Check out the full video tutorial here!
Route Planning allows you to specifically plot out waypoints with the ease of route-snapping. Route-snapping is when Overland Bound One automatically defines the best possible route between two points based on the terrain you select.
- Add Waypoints: Tap on a road or path to place your first waypoint and the Route Planning tray will appear at the bottom of the screen. Add additional waypoints by moving the map around and tapping additional locations.
* IMPORTANT NOTE: Route Planner does not currently route along our MVUM map layer. For more accurate route planning, turn this layer off prior to placing waypoints, or use as-the-bird-flies routing mode along MVUM tracks.
- Select Route Modes: Routes will be snapped to depending on the route method selected.
- Route Mode Options:
Street Mode - These are established paved and main roads such as a highway or street
Off-road - These are secondary and unimproved roads, such as Forest Service roads and OHV trails
Hiking - This will pull up hiking trails along your route, perfect for planning excursions to remote trailheads and vistas only available by foot
As the Crow Flies - This will plot a straight line between two points, regardless of terrain or roads available
Changing a routing mode while creating a route will change the way the route snapping behaves to the next waypoint, for example, if you choose "As the Crow Flies" (the bird icon), it will plot a straight line.
- Edit Points: Tap any waypoint to make it the active waypoint, then long-press and drag the waypoint to adjust it.
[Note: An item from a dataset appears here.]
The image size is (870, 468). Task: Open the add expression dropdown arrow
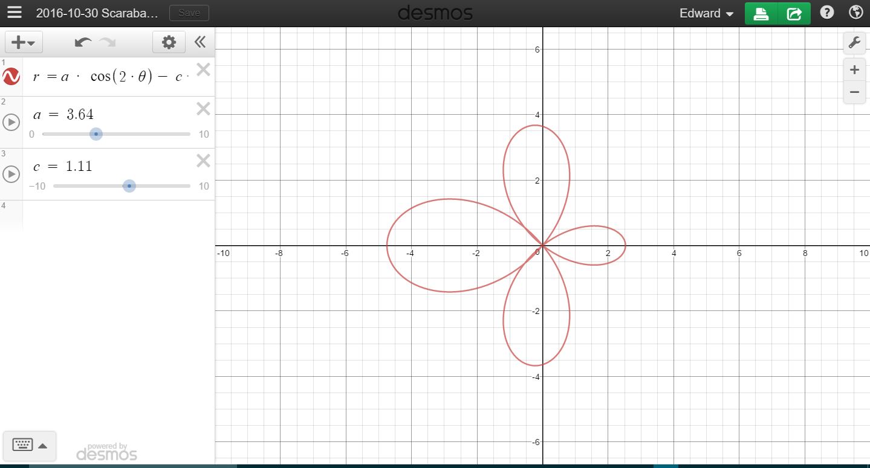click(31, 42)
The selected waypoint and option to delete will appear in the tray when it is the active waypoint.
- Search: During route planning, you may use map search to type in a destination, select it from the results, then tap near it to place the next waypoint. This is useful when routing long distances.
- Route color: Expand the tray and tap the color to change the color of your route. Color by day, difficulty, or whatever works best for you to organize your route.
- Saving: Tap "Save" and then select "Quick-Save" or "Add details".
Quick-Save is recommended for drafting routes on your phone and will only keep a local copy on your app. This is best for routes you are researching and exploring.
"Add Details" allows you to change the name and add a photo, and this route will be uploaded to our servers so it can be shared by you.
Note: Details must be added in order to share the route.
- Details: Expand the tray using the "Carrot" at the top center of the tray to reveal more details. You can change the distance units, the color of the route, or see turn-by-turn directions created by the route.
- Export as GPX: Routes can be exported as a GPX from the details screen AFTER the route has been saved.
To do this, tap the route POI icon to reveal its summary card.
Tap or swipe up on the card to reveal the details screen, and choose the Export GPX button just under the mini-map in the details screen.
GPX files can be imported to other software platforms, or re-imported into Overland Bound One as an off-road trailhead. GPX files are not editable.
- Sharing: To share a route, first save the route details to be sure the route is uploaded to the Overland Bound One servers. Editing a quick save route, or saving using the "Add Details" option will trigger route upload.
Once uploaded, tap the POI icon and select the share button. Share the route using the standard options on your device.
The recipient must have Overland Bound One installed in order open the route.
If they do not have Overland Bound One, use the Export GPX option above so they can open the route in an app of their choice.
Note: Once you export to GPX your route will not be editable. To retain editing capabilities, save and share as an Overland Bound One Route.
IMPORTANT NOTE: The route mode chosen will fundamentally change the way a route is created by Overland Bound One, and some modes make it impossible to route an off-road path or trail.
For example, Street mode prefers primary streets that are paved. This mode WILL NOT route on many of the unimproved roads that are preferred when on an overland trip.